Records —
======

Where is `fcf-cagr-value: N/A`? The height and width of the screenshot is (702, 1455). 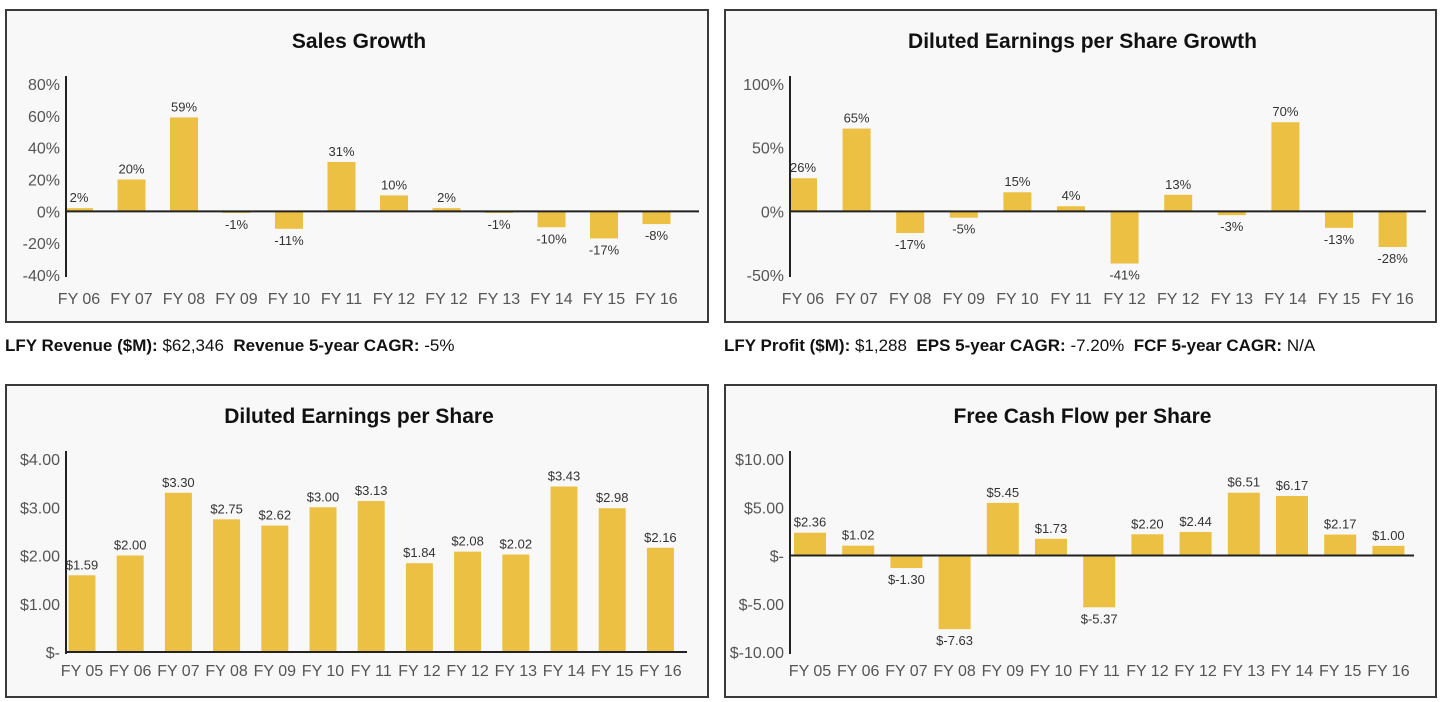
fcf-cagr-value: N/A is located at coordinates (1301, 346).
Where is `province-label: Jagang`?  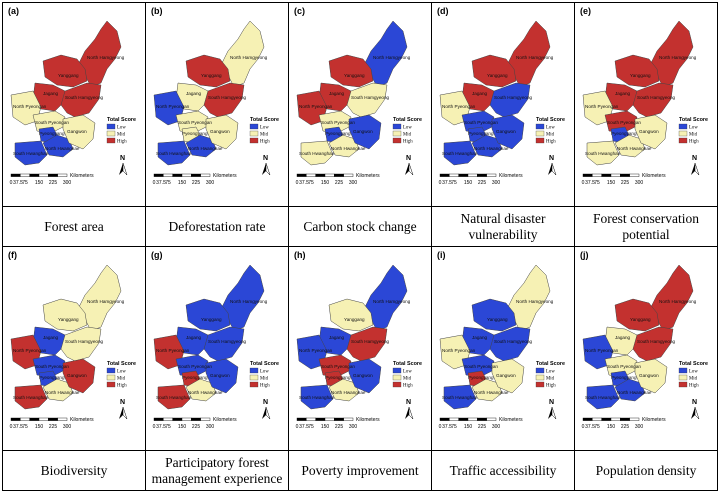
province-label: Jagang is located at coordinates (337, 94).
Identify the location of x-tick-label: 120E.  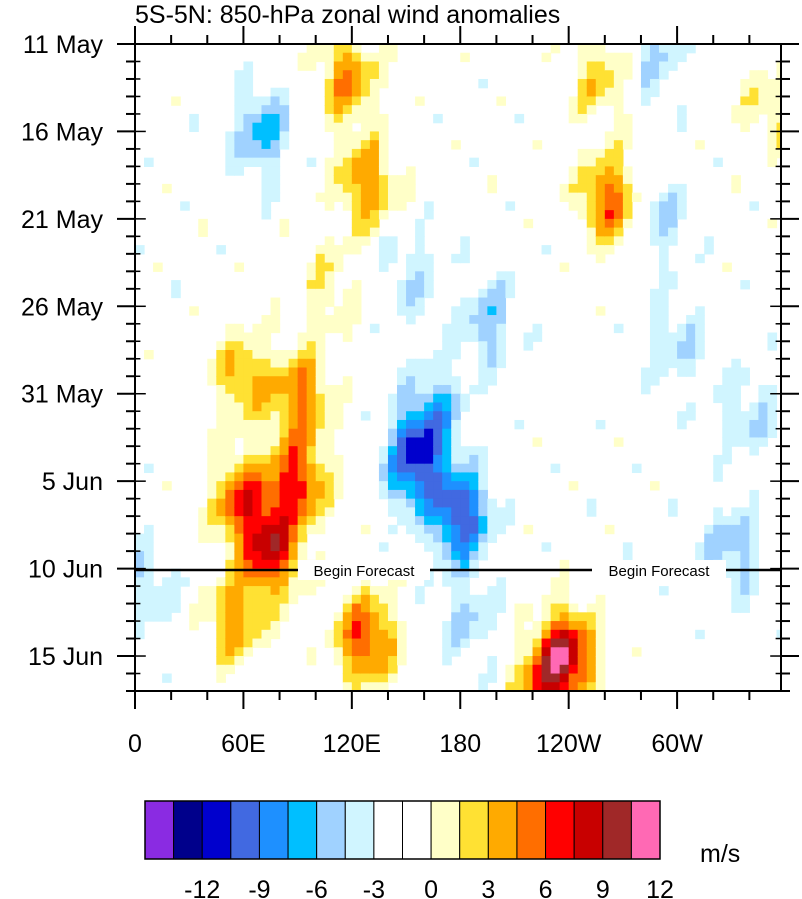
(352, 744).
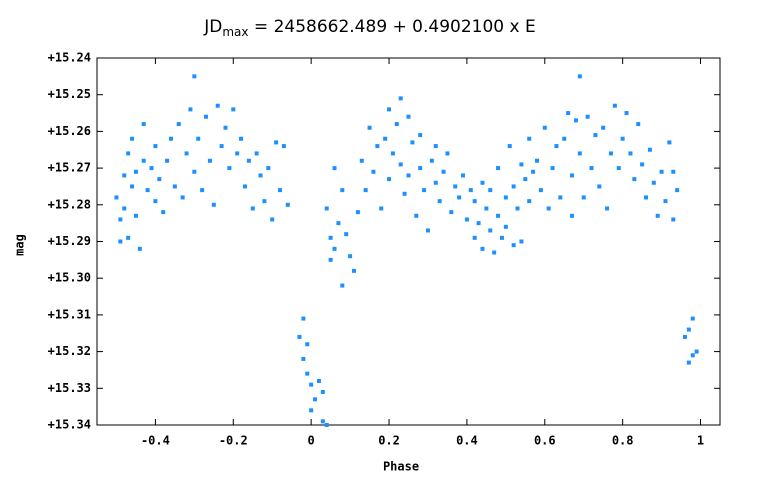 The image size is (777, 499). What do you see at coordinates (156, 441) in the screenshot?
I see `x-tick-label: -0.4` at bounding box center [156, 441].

======

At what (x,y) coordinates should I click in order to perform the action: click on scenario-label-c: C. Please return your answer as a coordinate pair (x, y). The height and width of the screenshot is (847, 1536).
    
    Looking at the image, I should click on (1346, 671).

======

Task goal —
Reproduce verbatim the lines from the one containing "is (702, 1455)." up to and including the one containing "center [156, 441].". Omit the pictures from your copy.

Solved exercise —
Where is `fcf-cagr-value: N/A`? The height and width of the screenshot is (702, 1455). 
fcf-cagr-value: N/A is located at coordinates (1301, 346).
Where is `province-label: Jagang`?  
province-label: Jagang is located at coordinates (337, 94).
Identify the location of x-tick-label: 120E.  
(352, 744).
 The image size is (777, 499). What do you see at coordinates (156, 441) in the screenshot?
I see `x-tick-label: -0.4` at bounding box center [156, 441].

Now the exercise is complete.